• [AIM OF THE EXERCISE]
Put every record line from the one containing "Where should I" down to the one containing "Image resolution: width=800" into a Markdown table with the columns Row and Line, numbering each line and skipping blank ones.

• [DATA FOR THIS TASK]
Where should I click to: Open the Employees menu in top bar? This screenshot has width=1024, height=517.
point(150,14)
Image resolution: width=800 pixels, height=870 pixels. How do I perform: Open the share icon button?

...

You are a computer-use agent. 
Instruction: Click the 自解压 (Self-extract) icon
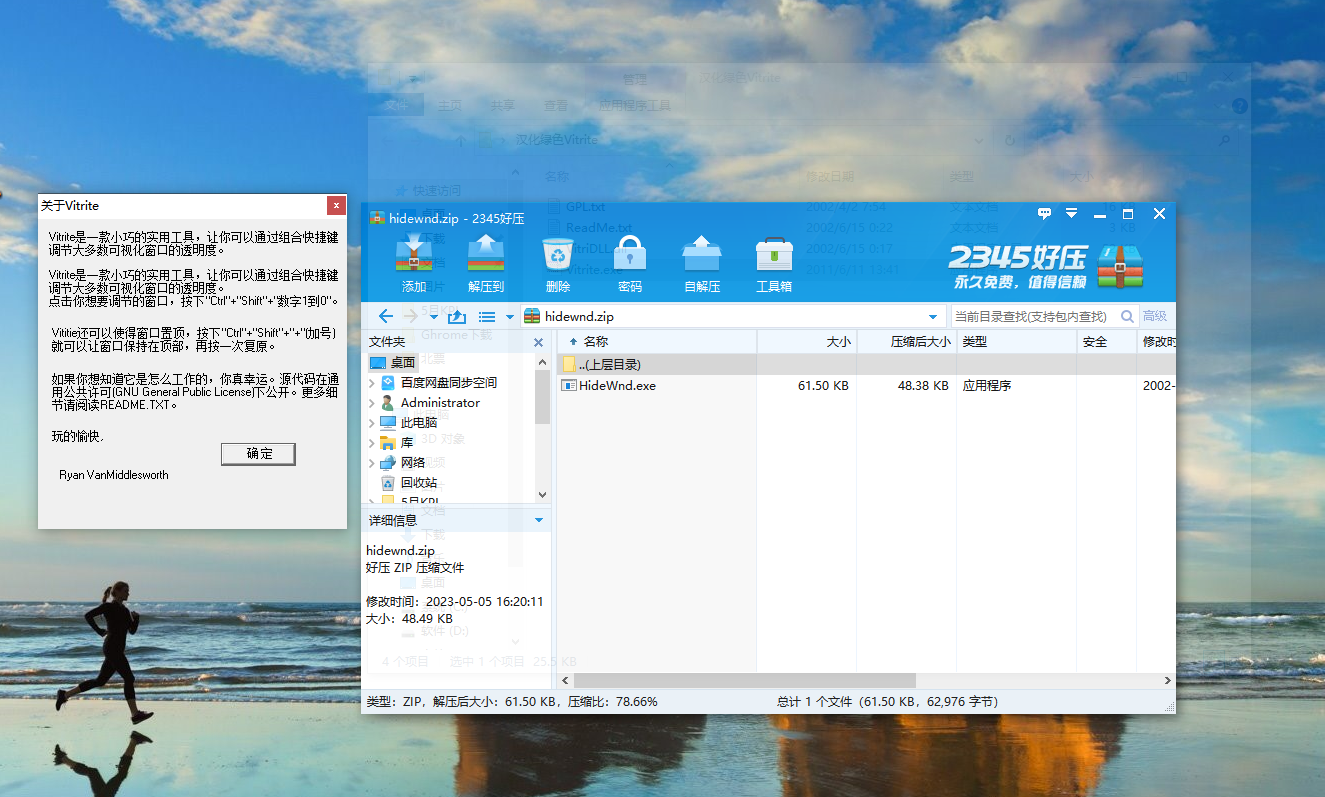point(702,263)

• [TASK RESULT]
| Row | Line |
|---|---|
| 1 | Where should I click to: Open the Employees menu in top bar? This screenshot has width=1024, height=517. |
| 2 | point(150,14) |
| 3 | Image resolution: width=800 pixels, height=870 pixels. How do I perform: Open the share icon button? |